• _Exercise data_:
⟨

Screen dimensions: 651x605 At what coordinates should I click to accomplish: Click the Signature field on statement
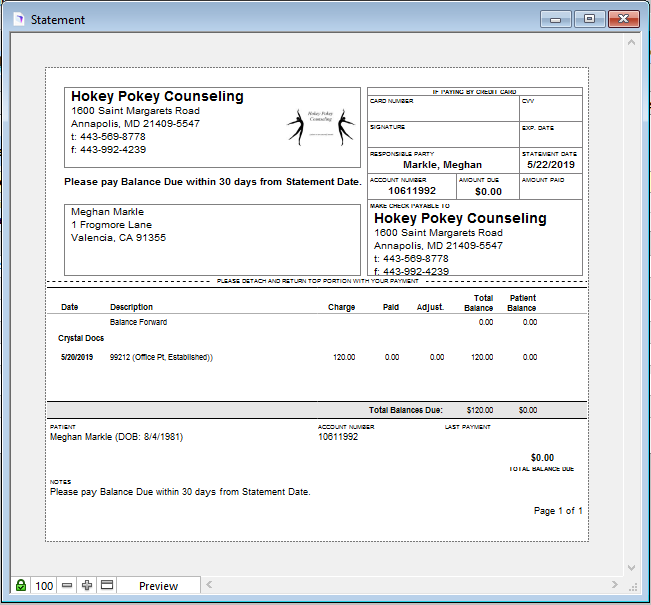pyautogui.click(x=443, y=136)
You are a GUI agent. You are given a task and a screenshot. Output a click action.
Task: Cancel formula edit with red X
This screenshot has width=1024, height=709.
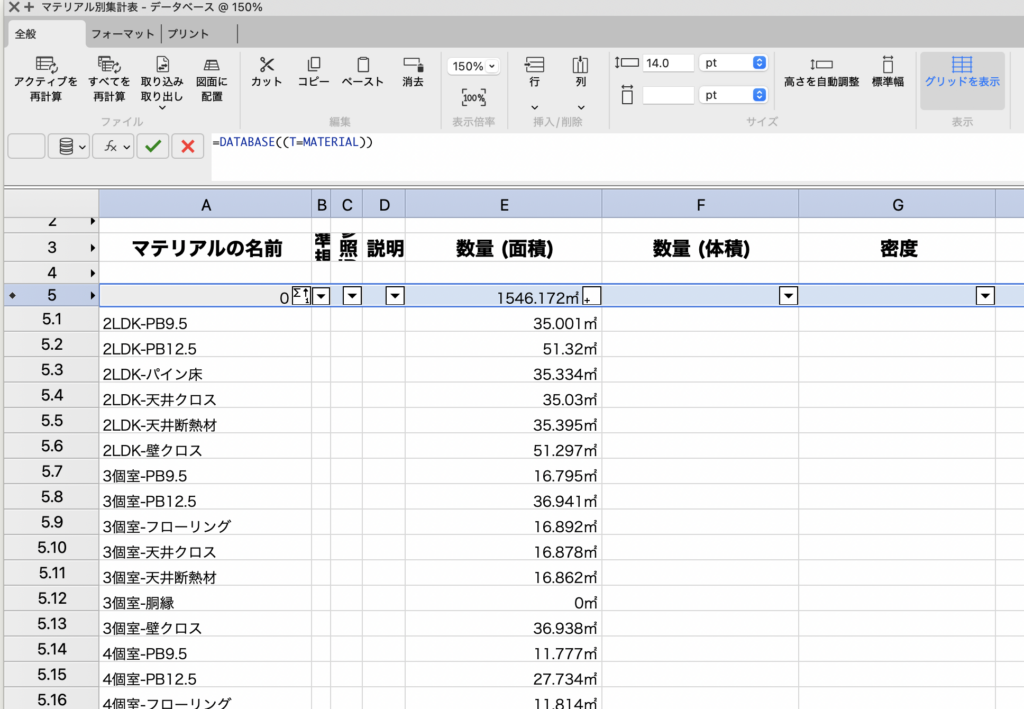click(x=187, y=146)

⟩
⟨

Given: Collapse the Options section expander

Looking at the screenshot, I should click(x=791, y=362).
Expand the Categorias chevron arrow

⟩

• _Exercise goal_:
Recast the data between the lines holding "Screen dimensions: 651x605" and "click(x=187, y=146)", inclusive, as a numbered list, skipping any blank lines. Leave the pictures out of your answer.

• _Answer for this exercise_:
1. Screen dimensions: 651x605 At what coordinates should I click to accomplish: Click the Signature field on statement
2. pyautogui.click(x=443, y=136)
3. You are a GUI agent. You are given a task and a screenshot. Output a click action.
4. Task: Cancel formula edit with red X
5. This screenshot has width=1024, height=709.
6. click(x=187, y=146)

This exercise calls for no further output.